▶ Instructions for the task
Somewhere below are a line with "Instruction: Bookmark this" and a later line with "Given: Click the Regeringsgatan". Output exactly those lines and all lines between them.

^^^^

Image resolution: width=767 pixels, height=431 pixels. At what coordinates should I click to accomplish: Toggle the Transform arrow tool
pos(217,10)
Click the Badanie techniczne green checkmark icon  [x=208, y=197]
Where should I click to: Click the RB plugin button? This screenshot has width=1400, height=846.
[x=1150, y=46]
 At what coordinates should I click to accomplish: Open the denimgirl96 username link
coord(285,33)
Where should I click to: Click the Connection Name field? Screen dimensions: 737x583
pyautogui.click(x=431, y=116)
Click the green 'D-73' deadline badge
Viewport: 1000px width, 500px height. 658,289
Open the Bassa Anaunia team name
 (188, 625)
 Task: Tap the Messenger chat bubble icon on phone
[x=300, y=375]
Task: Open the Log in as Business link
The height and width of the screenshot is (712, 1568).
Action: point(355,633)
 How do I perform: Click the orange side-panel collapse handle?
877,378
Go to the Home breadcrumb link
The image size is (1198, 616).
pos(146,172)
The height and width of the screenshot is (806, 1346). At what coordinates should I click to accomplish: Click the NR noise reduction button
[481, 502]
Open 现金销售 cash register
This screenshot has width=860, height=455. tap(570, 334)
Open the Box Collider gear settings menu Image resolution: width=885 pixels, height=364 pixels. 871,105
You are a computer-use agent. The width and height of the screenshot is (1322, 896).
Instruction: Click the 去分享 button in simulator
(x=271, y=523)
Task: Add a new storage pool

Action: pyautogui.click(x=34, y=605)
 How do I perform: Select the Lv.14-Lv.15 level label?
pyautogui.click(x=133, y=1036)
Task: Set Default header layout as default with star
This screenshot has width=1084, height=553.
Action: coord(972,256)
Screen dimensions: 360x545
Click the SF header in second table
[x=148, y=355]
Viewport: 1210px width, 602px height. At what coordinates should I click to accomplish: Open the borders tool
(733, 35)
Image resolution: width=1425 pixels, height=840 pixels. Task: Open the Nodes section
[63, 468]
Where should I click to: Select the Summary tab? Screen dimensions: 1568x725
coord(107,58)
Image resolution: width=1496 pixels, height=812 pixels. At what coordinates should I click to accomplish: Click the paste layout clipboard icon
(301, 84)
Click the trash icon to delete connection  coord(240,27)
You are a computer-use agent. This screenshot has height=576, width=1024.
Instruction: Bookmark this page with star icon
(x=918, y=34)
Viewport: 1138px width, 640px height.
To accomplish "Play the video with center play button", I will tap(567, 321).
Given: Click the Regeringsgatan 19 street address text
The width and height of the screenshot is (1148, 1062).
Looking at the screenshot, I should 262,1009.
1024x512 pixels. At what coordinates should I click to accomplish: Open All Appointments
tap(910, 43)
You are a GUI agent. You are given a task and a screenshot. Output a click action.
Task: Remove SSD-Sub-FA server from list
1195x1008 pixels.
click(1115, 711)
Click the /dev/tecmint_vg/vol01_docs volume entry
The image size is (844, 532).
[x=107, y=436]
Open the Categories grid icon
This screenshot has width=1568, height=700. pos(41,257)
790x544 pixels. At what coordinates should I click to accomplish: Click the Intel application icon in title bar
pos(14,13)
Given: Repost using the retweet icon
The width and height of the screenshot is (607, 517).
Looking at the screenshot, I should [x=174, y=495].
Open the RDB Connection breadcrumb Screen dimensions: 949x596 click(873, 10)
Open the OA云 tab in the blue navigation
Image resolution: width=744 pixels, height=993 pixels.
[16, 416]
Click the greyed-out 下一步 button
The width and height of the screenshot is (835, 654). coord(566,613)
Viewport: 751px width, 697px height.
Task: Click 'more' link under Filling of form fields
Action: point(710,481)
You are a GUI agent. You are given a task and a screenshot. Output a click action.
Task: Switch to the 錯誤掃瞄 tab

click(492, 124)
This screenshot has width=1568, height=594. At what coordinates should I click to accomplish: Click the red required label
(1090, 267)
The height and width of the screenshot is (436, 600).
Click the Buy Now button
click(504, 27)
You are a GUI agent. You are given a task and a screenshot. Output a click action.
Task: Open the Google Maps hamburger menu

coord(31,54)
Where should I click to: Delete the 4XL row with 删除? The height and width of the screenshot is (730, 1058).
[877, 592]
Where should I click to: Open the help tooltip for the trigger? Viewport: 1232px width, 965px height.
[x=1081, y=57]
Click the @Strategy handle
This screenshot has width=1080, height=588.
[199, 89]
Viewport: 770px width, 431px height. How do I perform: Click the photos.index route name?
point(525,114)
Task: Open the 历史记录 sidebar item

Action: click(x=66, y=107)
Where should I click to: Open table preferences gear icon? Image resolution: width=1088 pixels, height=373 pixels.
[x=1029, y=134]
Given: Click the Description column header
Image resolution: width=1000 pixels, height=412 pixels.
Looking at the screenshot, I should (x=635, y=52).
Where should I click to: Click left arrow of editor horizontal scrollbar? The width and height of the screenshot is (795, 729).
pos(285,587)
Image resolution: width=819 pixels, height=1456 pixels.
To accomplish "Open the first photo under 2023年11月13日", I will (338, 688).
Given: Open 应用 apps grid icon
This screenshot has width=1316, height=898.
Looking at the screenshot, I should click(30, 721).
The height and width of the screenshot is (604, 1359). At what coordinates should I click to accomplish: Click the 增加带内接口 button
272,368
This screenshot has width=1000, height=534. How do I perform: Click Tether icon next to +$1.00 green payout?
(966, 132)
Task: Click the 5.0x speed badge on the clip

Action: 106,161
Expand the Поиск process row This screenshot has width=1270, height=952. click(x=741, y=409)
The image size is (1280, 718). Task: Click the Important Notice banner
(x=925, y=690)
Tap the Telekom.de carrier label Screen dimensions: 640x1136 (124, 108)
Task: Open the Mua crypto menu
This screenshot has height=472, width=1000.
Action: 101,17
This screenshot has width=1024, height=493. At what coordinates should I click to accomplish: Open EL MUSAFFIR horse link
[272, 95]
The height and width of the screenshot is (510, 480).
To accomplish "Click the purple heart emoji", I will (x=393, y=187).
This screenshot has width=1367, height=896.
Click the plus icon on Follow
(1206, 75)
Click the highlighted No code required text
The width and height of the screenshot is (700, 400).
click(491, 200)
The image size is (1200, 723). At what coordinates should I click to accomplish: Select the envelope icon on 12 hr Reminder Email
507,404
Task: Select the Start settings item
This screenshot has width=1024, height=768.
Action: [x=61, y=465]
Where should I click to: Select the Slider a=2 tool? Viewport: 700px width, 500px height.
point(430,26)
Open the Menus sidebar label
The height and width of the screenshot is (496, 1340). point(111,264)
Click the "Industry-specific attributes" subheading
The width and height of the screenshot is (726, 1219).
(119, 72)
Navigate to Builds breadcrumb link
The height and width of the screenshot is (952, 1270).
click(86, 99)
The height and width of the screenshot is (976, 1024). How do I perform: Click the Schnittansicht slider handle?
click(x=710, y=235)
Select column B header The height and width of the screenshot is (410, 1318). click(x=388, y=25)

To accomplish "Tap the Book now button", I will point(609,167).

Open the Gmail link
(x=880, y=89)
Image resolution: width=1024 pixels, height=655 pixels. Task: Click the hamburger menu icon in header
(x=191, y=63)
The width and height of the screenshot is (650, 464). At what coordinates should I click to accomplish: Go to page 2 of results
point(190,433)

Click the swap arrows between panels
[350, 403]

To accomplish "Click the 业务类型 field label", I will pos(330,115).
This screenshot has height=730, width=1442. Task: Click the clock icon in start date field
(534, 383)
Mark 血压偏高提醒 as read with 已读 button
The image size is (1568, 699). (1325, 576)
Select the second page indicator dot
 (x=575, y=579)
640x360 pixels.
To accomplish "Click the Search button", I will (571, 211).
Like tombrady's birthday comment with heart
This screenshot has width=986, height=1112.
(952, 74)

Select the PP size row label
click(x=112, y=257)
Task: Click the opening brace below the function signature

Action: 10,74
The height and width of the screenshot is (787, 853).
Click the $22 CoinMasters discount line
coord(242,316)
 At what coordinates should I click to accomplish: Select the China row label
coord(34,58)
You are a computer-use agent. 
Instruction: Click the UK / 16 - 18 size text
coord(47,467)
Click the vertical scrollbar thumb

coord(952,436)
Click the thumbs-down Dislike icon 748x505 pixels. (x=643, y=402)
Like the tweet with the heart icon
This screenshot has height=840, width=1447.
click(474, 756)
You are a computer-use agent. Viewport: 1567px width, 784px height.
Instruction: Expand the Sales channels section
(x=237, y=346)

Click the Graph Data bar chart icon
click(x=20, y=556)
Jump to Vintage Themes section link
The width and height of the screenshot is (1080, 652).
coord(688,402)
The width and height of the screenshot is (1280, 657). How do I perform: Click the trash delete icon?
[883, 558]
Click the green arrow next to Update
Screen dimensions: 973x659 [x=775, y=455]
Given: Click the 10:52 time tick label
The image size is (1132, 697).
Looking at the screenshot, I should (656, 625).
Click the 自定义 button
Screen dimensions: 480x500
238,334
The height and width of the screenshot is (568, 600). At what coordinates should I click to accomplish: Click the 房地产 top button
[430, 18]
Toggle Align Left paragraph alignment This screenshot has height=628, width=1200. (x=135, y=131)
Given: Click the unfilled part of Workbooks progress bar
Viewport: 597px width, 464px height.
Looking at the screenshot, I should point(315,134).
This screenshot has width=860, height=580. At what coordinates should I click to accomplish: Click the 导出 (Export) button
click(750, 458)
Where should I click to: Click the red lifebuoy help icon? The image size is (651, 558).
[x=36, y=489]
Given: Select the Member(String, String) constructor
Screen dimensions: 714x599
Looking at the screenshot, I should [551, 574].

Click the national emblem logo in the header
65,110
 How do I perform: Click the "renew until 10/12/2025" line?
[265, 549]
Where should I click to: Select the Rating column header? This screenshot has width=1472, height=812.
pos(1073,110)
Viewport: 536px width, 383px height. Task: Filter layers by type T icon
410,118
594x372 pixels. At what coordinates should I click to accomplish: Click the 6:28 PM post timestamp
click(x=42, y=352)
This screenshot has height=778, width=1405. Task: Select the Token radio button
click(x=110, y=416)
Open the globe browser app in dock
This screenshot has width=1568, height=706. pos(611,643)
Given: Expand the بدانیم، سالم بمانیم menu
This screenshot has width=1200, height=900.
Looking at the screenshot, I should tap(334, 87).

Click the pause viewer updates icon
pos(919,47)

^^^^

▶ Written solution
Instruction: Bookmark this page with star icon
(x=918, y=34)
Viewport: 1138px width, 640px height.
To accomplish "Play the video with center play button", I will tap(567, 321).
Given: Click the Regeringsgatan 19 street address text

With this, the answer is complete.